Come round eight, you see, Usyk, fearing things were slipping away, was already making slight but key adjustments. A right-left combination thrown early, for example, got Fury’s attention and there were numerous other left hands, too, one of which produced some swelling beneath Fury’s right eye; an injury to now balance out the small cut above Usyk’s right eye he had earlier picked up.

Now, in this game of momentum, the parcel was back in Usyk’s hands. It had not been in these hands since the first two or three rounds, but suddenly he had it once more and this time, unlike before, he wouldn’t be so quick to surrender it.

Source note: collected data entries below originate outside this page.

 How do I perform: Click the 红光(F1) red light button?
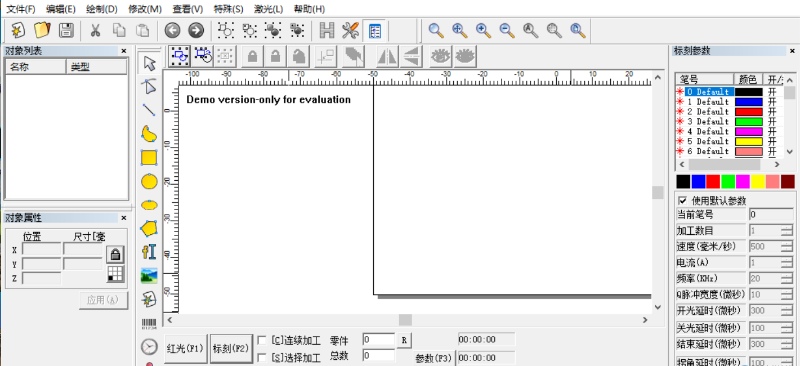click(186, 349)
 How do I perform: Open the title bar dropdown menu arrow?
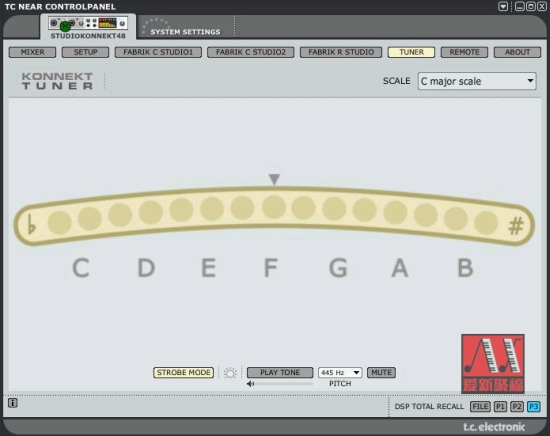(x=503, y=7)
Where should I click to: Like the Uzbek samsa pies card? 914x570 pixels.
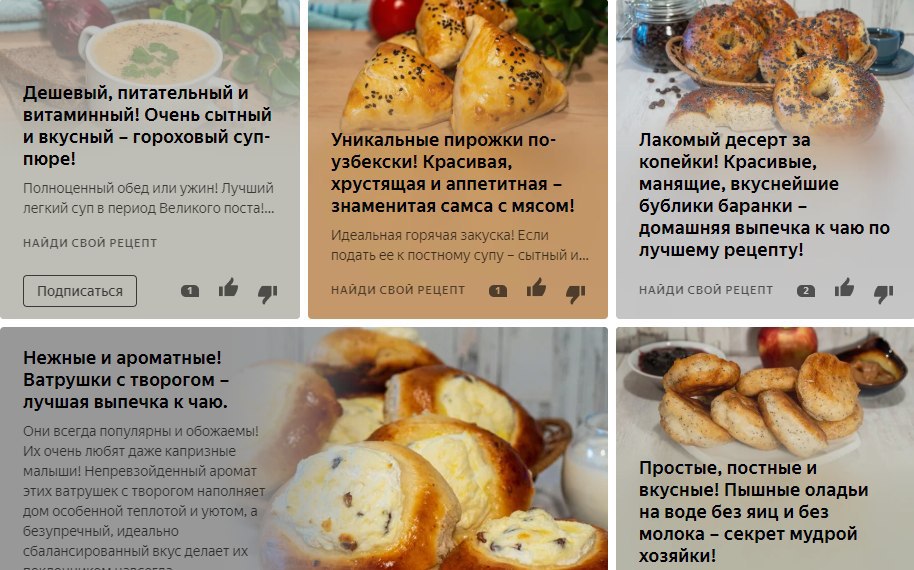click(x=536, y=288)
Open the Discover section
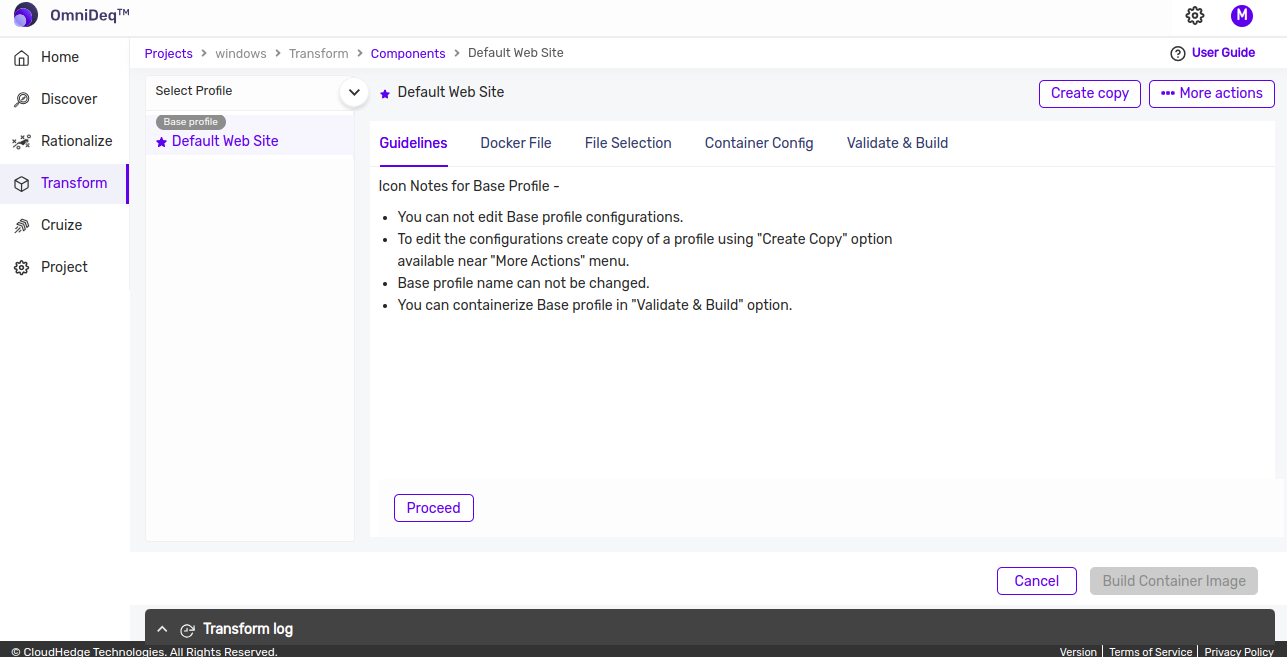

Better yet, Usyk was going to build on it and make something of it, which is precisely what he did in round nine, nailing Fury with a long left hand, by far the biggest and best shot of the fight. Too hurt to hold, and yet seemingly too big to go down, Fury reacted to this punch by swaying back and forth like one of those arm-flailing tube men, this one advertising not a product or store but their own imminent demise. Impossible, it seemed, for him to now stay up, the feeling of Fury and the audience being caught in a sort of stasis caused the referee, Mark Nelson, to hover around Fury as though he wanted him to go down if just to make up his mind for him. Without that, you see, Nelson had a call to make. Either he let Fury get smashed to smithereens in the final 30 seconds of the round or he stopped the fight.

Usyk lands his big left

Usyk lands his big left (Richard Pelham/Getty Images)

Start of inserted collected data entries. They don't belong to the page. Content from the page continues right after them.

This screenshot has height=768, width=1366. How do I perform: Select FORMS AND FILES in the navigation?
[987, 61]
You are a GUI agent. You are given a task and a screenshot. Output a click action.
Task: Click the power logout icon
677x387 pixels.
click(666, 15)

In the end, believing there was enough evidence to indicate only the ropes had kept Fury up, Nelson swooped in and administered a count. However, to watch the manner in which Fury then returned to his corner only increased the argument, an already strong one, that he should have been stopped rather than counted.

Still, such are Fury’s powers of recovery, there was never really any doubt that he would spring back to life. This was even more likely than usual, too, given the fact Usyk was so much smaller than him and therefore couldn’t simply jump on him in the next round or set about him the way he would with opponents who didn’t require him to literally jump to land punches.

He tried, of course, but it wasn’t to be. To his credit, Fury actually manoeuvred his way through the following two rounds, the 10th and 11th, rather well, protecting himself as opposed to trading and creating enough of a stalemate for time to pass and his legs to return.

It was noticeable, mind you, that whenever Usyk landed something Fury now no longer saw the funny side. Instead of a smile on his face, and instead of him poking out his tongue in reply, you would, in the final quarter of the fight, see only a grimace and a look of concern on the face of the Englishman. This concern persisted in the final round and also in the aftermath of the fight when, once again, he was surrounded by all the people who had built him up, told him what to do and how to do it, and assured him Oleksandr Usyk, 22-0 (14), was a man far too small for him. By the time Frank Warren, his promoter, had then informed him that the decision was about to go against him, nothing, for Fury, was all that funny anymore.

“People are siding with him because his country’s at war,” said Fury, 34-1-1 (24), following the announcement of the scorecards (115-112 Usyk, 114-113 Usyk, and 114-113 Fury), a comment neither funny nor kind. “But I believe I won that fight.”

Some will agree, but most won’t. I, for what it’s worth, had Usyk a winner by eight rounds to four, with one of those eight rounds, the ninth, scored 10-8 on account of the knockdown. I also got the impression watching the fight that any controversy, if such a thing is required to sell a rematch, should be steered more towards what happened in round nine, when Fury could so easily have been stopped, than what happened over the course of the 12 rounds total. It was in that round, after all, we all found ourselves shocked; shocked not only by the speed with which everything changed but also the extent of the damage Usyk was able to inflict having given us no prior warning, no countdown, and only a single clue as to his mission.

It’s like Don DeLillo wrote in Libra, his book about Lee Harvey Oswald: “Even after you think you’ve seen all the ways violence can surprise a man, along comes something you never imagined.”